A story we have heard since we were very young.
Yaacov and Eisav, two brothers, two nations, two world views.
On a basic level we understand that Yaacov was the ancestor of the Jewish people, the last of the Avot, and the start of our transformation from the individual into the Jewish Family and then eventually the Jewish Nation.
Eisav on the other hand marries outside the community which leads to his grandchild being Amalek who would eventually be the nemesis for the Jewish people.
Throughout history the brothers have clashed. They clashed again last night and will again tonight.
Yaacov is described as ‘Ish Tam yosheiv ohalim’ – ‘a simple man who dwelt in tents.’ The Rabbis explain that this refers to his spiritual pursuits, his learning and his engagement in maintaining the values and ideals of the Avot.
Last night we followed Yaacov’s example with the launch of the Thursday night Student Bet Midrash at Kinloss. A joint initiative between Bnei Akiva, Young US and Mizrachi which saw a packed Bet Midrash of students of all ages coming together to learn and then to hear the Chief Rabbi’s wonderful address.
At the exact same time, upstairs in Kinloss, the 86 members of the Tribe Poland trip had their reunion of their inspiring yet difficult trip to the concentration and death camps of Auschwitz and Majdanek just a few weeks ago – the deadly work of Amalek’s descendants, the Nazis.
And then of course tonight we commemorate the 80th anniversary of Kristallnacht – the Night of Broken Glass. A series of coordinated attacks against Jews throughout Nazi Germany and parts of Austria on 9th–10th November 1938. The attacks left the streets covered with broken glass from the windows of Jewish-owned stores, buildings, and synagogues. At least 91 Jews were killed in the attacks, and 30,000 were arrested and incarcerated in concentration camps. Jewish homes, hospitals, and schools were ransacked. Hundreds of synagogues were burned and over 7,000 Jewish businesses were destroyed or damaged. It was the beginning of the end for the Jews of Europe.
There is a beautiful custom that shuls across the world leave the lights on tonight, symbolising the light today from our shuls as a response to the darkness that emanated 80 years ago from Nazi Germany.
However, I believe we can do more.
Light is not simply a physical entity, as far as we are concerned it is a spiritual force which can illuminate lives and bring the Divine into our lives and others – that light is Torah and Mitzvot.

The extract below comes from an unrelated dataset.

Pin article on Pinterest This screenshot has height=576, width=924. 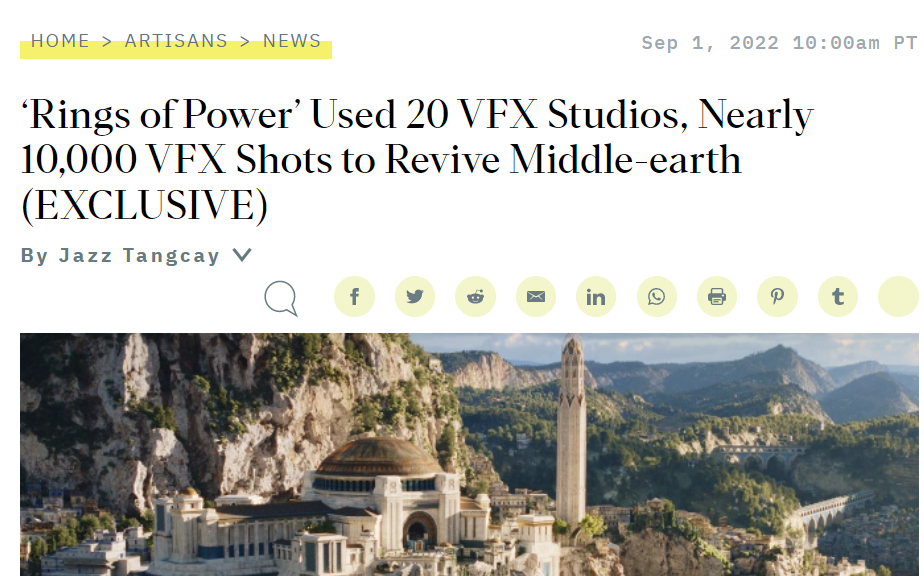(x=777, y=297)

Tonight on Shabbat Kodesh, let us learn a bit more, daven with more kavannah, sing an extra Zemer at dinner – increase the light on the anniversary of the start of the darkness.
And it goes even further than that because we have to make sure that the darkness never returns, of course that means learning about the Shoah and defending ourselves against those who wish to harm us.

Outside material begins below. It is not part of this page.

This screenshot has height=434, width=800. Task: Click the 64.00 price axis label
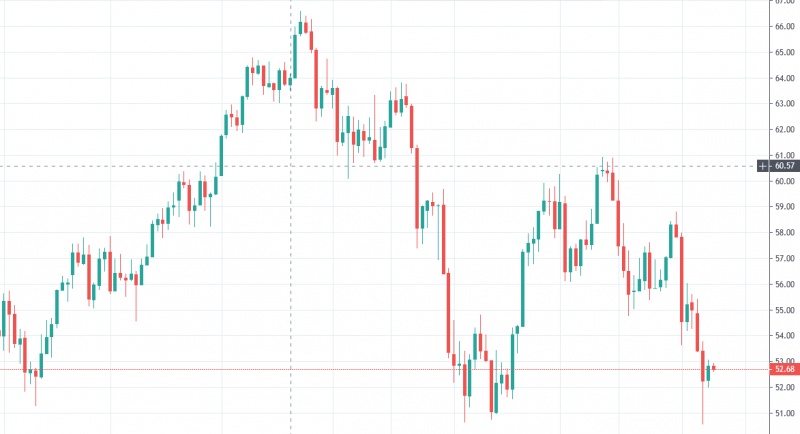[783, 79]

However, there is a beautiful Rashi that shines light on how we can achieve that.
How we can bring Yaacov and Eisav together?
After the events of this week’s Parsha – Eisav swears to murder Yaacov. At the start of Vayetze Yaacov weeps when he meets his future wife Rachel (29:10). Rashi explains that his weeping was that he had nothing of value to give her. He had nothing financially because Eliphaz the son of Eisav had pursued him to kill him at his father’s orders; he (Eliphaz) overtook him, but since he had grown up in Yitzchak’s lap, he held back his hand. He said to him (Yaacov): “What shall I do about my father’s orders?” Ya’acov replied: ”Take what I have, for a poor man is counted as dead.”
The eventual father of Amalek is merciful due to the influence that his Grandfather Yitzhak had all those years ago.
The lives we lead, the values we teach can have such an impact – both for light and darkness, both for the Jewish and non-Jewish world.
We must realise that it is ‘Yitzchak’ who can bring Yaacov and Eisav together. It is the light of Torah and the values that the Avot bequeathed to us that have the power not just to bring two brothers together but a world that is busy ripping itself apart chasing values and ideals that are antithetical to Torah.
However, all we can do is live our lives and teach the eternal lessons to our children and grandchildren.
And make sure that light we are keeping on is internal as well as external.